CTIM-12. RANDOMIZED PHASE 2 STUDY OF NIVOLUMAB (NIVO) PLUS EITHER STANDARD OR REDUCED DOSE BEVACIZUMAB (BEV) IN RECURRENT GLIOBLASTOMA (rGBM)

Abstract

Abstract BACKGROUND Trials with anti-PD1 in rGBM have shown limited efficacy. VEGF is highly upregulated proangiogenic growth factor in GBM contributing to tumor-associated immunosuppression. Preclinical data suggests a potential dose effect of anti-VEGF therapy on immunomodulation. Hence, a combination of anti-PD1 and anti-VEGF may be a promising approach in rGBM. METHODS 90 patients with first-recurrent GBM were randomized (1:1) to nivolumab (240 mg IV Q2 weeks) and bevacizumab at standard (10 mg/kg; Arm A) or low dose (3 mg/kg; Arm B) IV Q2 weeks. Eligibility also required KPS≥ 70% and dexamethasone ≤ 4 mg/day. Stratification included extent of resection, age, performance status and MGMT methylation status. Single cell RNA sequencing with CITE-seq was used to analyze blood samples from pre- and 8 weeks post-treatment among 8 responders and 8 non-responders.
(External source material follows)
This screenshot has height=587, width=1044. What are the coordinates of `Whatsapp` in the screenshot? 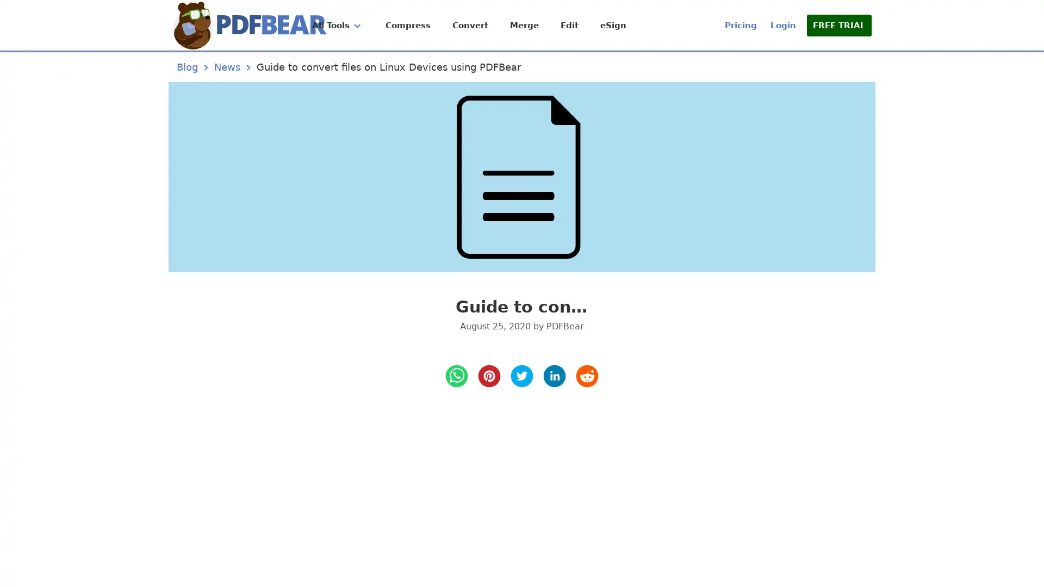 It's located at (457, 375).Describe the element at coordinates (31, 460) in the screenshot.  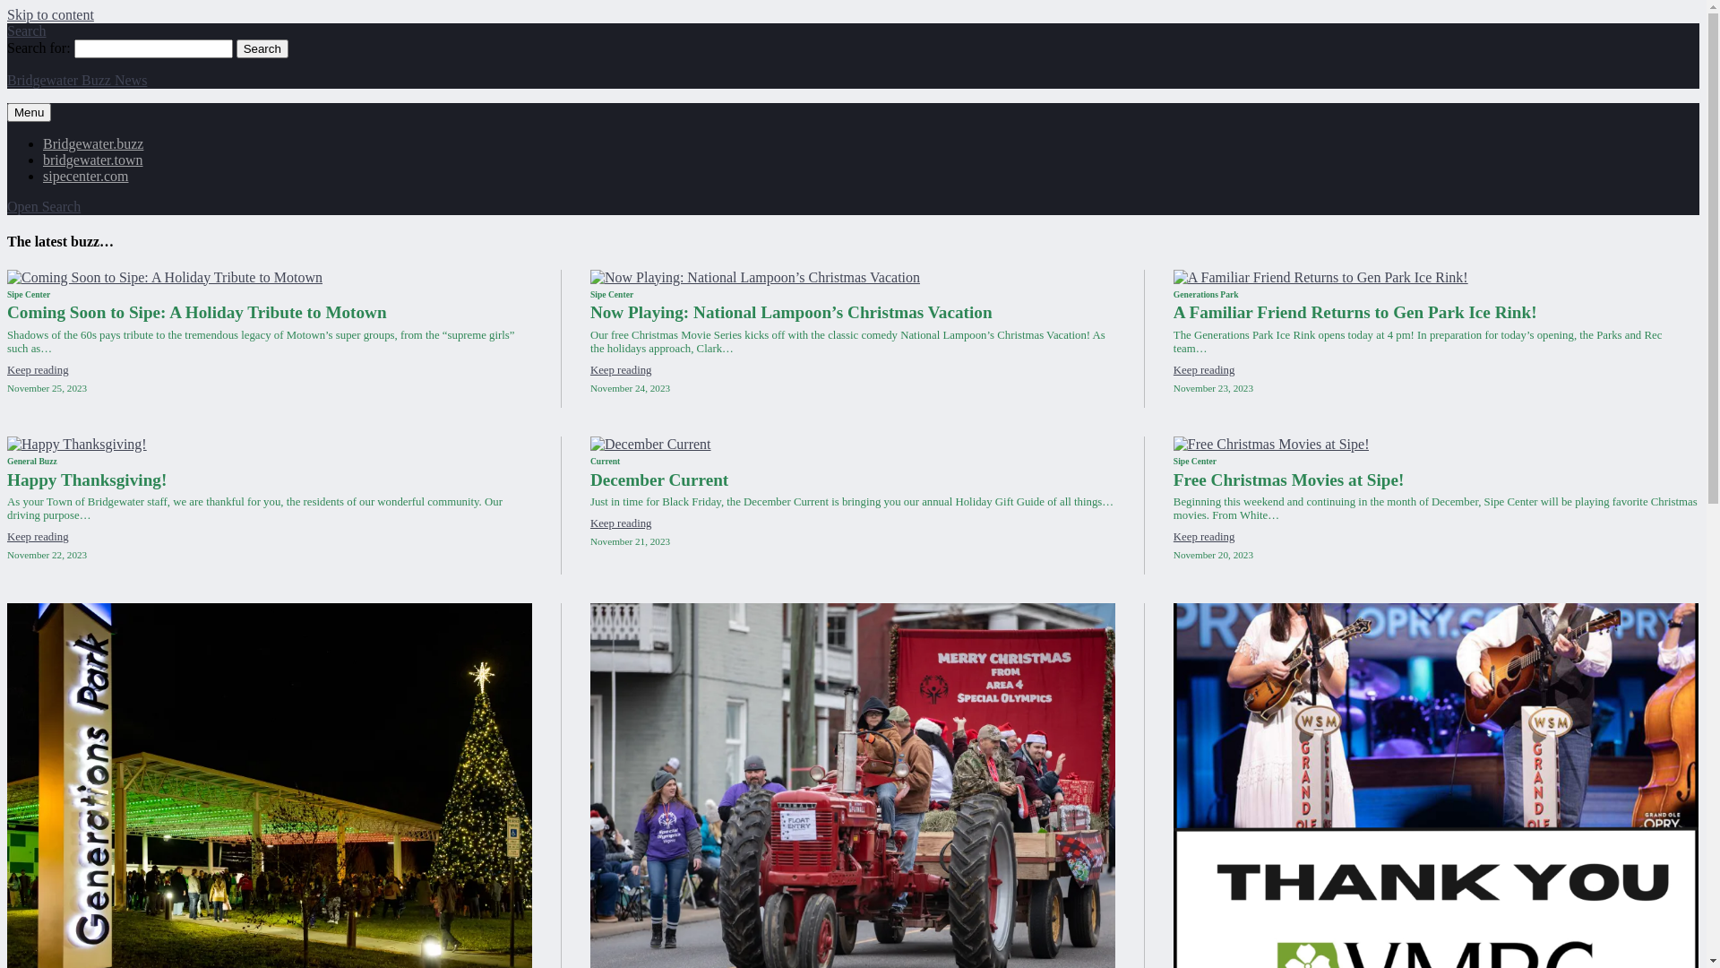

RESULTS 90 patients were enrolled (May 2018- Jan 2020) and median follow-up is 7.5 months. Characteristics in 2 arms were comparable. Median age was 60.5 years (range 27–86), median KPS was 80. 35 patients were MGMT methylated, 53 unmethylated and 2 indeterminate. Estimated progression free survival (PFS) and median overall survival (OS) in arm A are 6.13 and 10.85 months and 4.59 and 9.61 months in Arm B, respectively. Single cell RNA sequencing with CITE-seq was used to analyze blood samples from 16 patients, baseline and 8 weeks post treatment. Standard dose bevacizumab treated patients had decreased myeloid derived suppressor cells and an inflammatory response gene signature at 8 weeks. Most frequent toxicities included fatigue (52.8%), headache (32.6%), diarrhea (31.5%), proteinuria (25.8) and hypertension (23.6%). Toxicity was comparable between 2 arms, except hypertension was more common in arm A. CONCLUSIONS PFS and OS rates appear similar for nivolumab with either standard or low-dose bevacizumab compared to historical benchmarks of bevacizumab monotherapy. Ongoing response evaluation and immunocorrelative data will be presented.